Saturday, April 19, 2008 5:58 PM
bart
Blog Traffic Load Balancing
I love my blog readers. Of course purely in a professional sense but still. Before I continue, let me point out to my much beloved audience on the other side of the RSS channel that this post isn't particularly interesting. So, if you're looking for hardcore technical stuff, I'd strongly recommend to ignore my post for one time.

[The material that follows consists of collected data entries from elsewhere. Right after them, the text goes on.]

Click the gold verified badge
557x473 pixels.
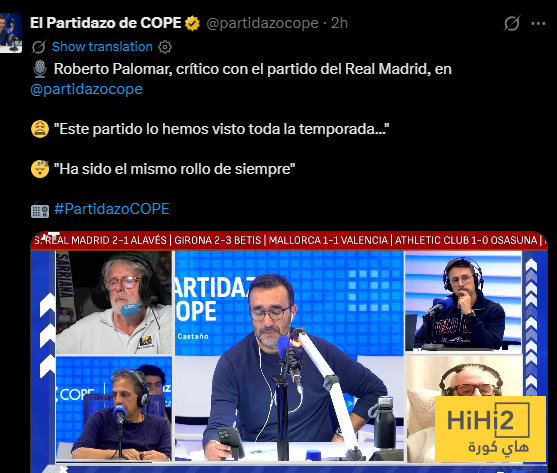coord(192,23)
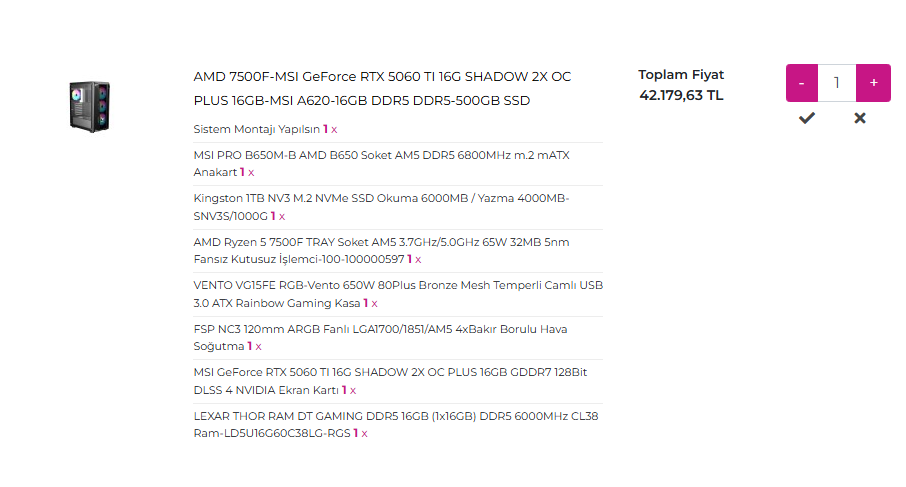Screen dimensions: 906x487
Task: Remove item with the X icon
Action: click(860, 118)
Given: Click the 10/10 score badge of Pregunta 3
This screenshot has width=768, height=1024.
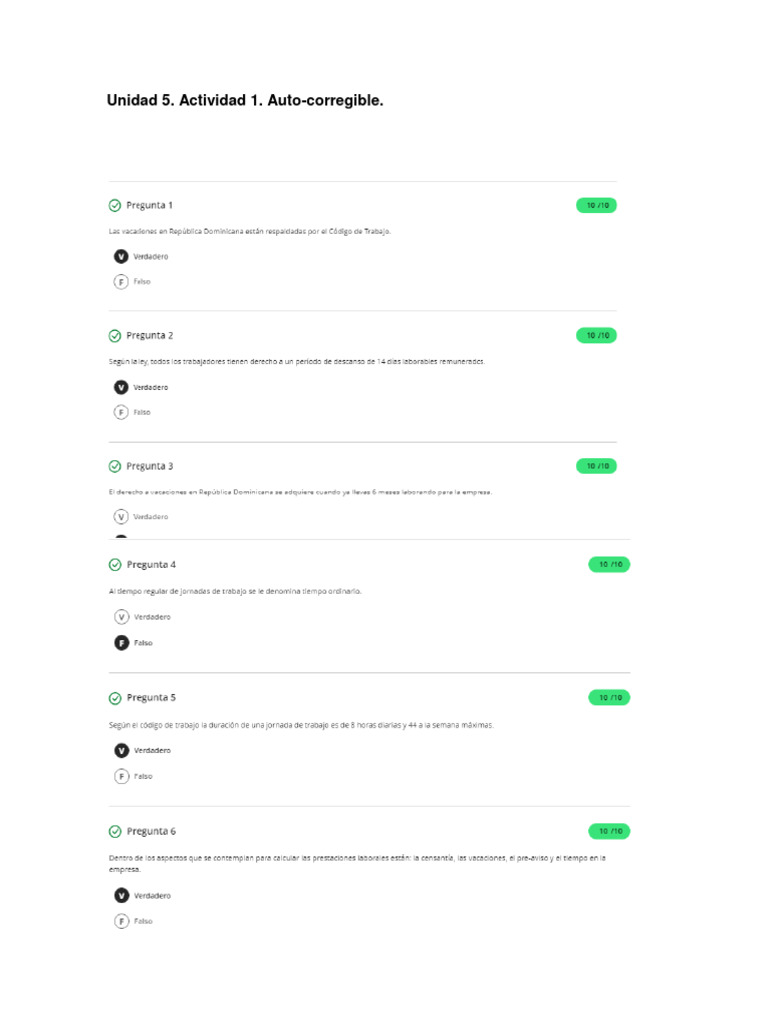Looking at the screenshot, I should click(x=596, y=466).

So what brings me to write down this love declaration all of a sudden? A flashback: in late 2003 I started to blog on blogs.bartdesmet.net. I already had my domain name but no particularly interesting homepage (and the color scheme was a highly controversial topic of discussion amongst some of my friends). In fact, I've never been a big fan of homepages with photos of summer barbecues, tales about pets and other personal trivia. So I wanted to take a different approach and started to maintain a technical blog. Having been involved in some local projects that required a web server I was so kind to maintain (first Windows 2000 Server, later Windows Server 2003), it was a luxury for me to take some of the machine's web space and point my domain to it. At that time, we weren't really bandwidth constrained, being housed on a fiber network in a semi-professional housing environment.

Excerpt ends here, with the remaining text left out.